▶ _Data records_
= = = =

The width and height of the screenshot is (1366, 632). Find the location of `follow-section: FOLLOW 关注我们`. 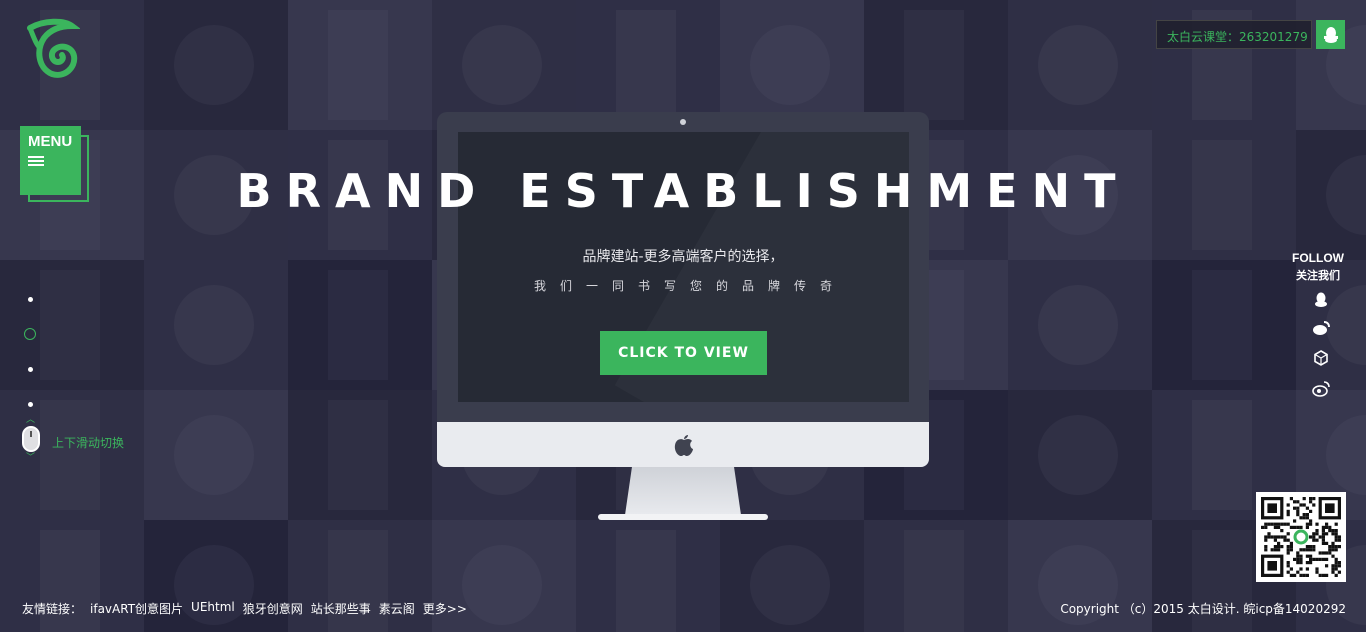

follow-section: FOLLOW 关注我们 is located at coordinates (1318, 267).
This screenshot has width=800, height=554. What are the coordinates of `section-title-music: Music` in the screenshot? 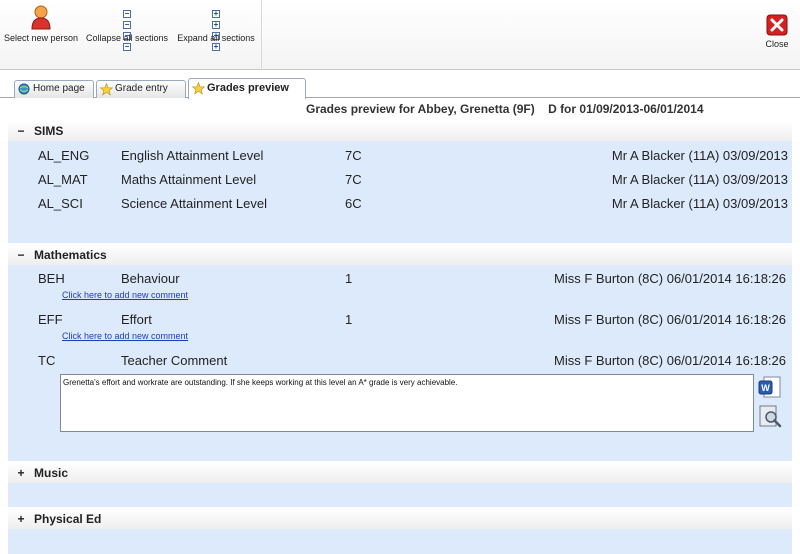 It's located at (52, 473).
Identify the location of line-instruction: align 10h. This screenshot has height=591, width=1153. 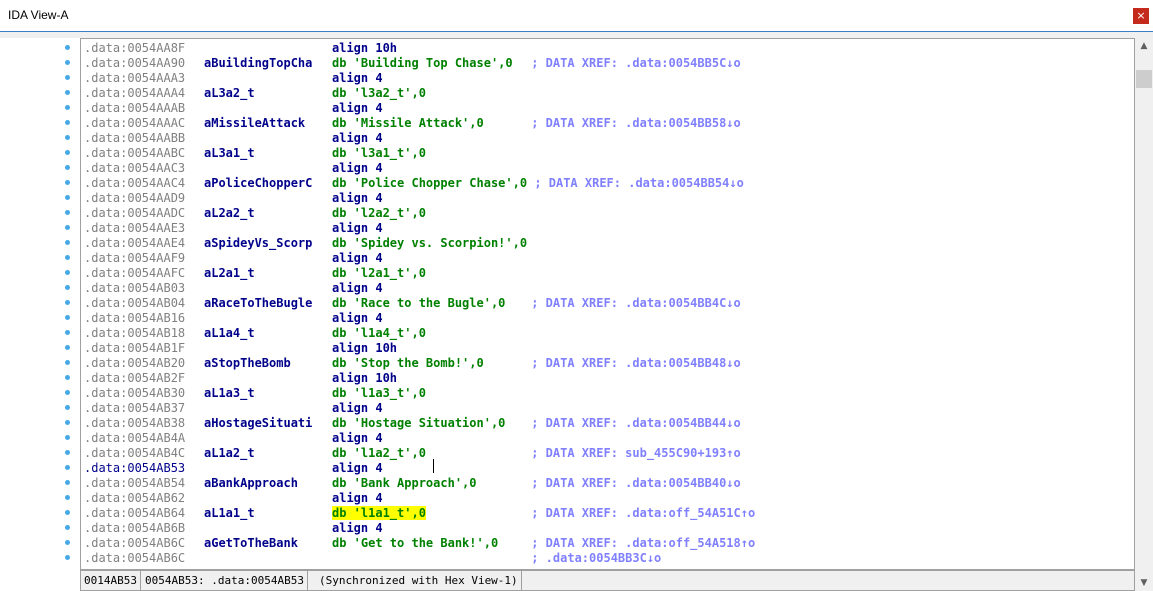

= = = =

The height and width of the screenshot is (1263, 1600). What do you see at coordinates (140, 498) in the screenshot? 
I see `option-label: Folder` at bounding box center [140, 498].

= = = =

▶ _Exercise directions_
Copy the data word for word, starting at the line that contains "The height and" and ending at the line that contains "center [140, 498].", with both of those lines included.

▶ _Output_
The height and width of the screenshot is (1263, 1600). What do you see at coordinates (140, 498) in the screenshot? 
I see `option-label: Folder` at bounding box center [140, 498].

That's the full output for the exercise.